Required task A - In the records, replace "screenshot" with "image" in everything from the line that contains "Image resolution: width=1456" down to the line that contains "The width and height of the screenshot is (1050, 784).", and write out only those lines again with nothing else altered.

Selected text -
House Republican leaders have reached a compromise that is expected to clear the way for passage next week of financial reform legislation.
The deal would grant broad powers to direct bank subsidiaries, let the Federal Reserve Board decide whether commercial firms may buy unitary thrifts, make some concessions to insurance agents, and give the Securities and Exchange Commission more oversight of bank securities activities.
Many details remain murky-particularly on the controversial issue of privacy-but most banking, insurance, and securities lobbyists were upbeat about the legislation's being back on track.
"We are cautiously optimistic that this bill could go to the floor, we could support it, and it would pass," said Edward L. Yingling, chief lobbyist for the American Bankers Association.
The House Rules Committee is expected to bless the compromise, crafted by the chairmen of the Banking and Commerce committees, and make further refinements early next week before sending it to the full House by Thursday.

Records supplied -
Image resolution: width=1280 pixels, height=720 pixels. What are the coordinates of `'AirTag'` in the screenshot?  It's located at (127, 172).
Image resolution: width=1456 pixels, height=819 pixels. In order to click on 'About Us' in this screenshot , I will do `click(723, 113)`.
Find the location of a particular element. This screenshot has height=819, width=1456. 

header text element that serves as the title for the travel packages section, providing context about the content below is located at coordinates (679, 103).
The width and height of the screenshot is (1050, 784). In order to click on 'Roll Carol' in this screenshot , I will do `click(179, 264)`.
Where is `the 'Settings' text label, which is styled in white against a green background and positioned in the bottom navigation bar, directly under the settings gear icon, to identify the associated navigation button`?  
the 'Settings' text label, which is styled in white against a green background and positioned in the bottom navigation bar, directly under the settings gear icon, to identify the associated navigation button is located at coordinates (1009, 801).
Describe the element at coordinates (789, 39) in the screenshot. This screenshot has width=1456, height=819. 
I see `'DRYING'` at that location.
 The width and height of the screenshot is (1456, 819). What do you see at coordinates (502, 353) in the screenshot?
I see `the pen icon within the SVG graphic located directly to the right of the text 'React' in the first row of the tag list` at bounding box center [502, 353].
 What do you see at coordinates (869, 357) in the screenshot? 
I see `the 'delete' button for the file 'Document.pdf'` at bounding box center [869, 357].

Required task B - According to the text on financial reform legislation, who crafted the compromise that the House Rules Committee is expected to bless?

Correct answer A -
Image resolution: width=1456 pixels, height=819 pixels. In order to click on 'About Us' in this image , I will do `click(723, 113)`.
Find the location of a particular element. This image has height=819, width=1456. 

header text element that serves as the title for the travel packages section, providing context about the content below is located at coordinates (679, 103).
The width and height of the image is (1050, 784). In order to click on 'Roll Carol' in this image , I will do `click(179, 264)`.

Correct answer B - The chairmen of the Banking and Commerce committees crafted it.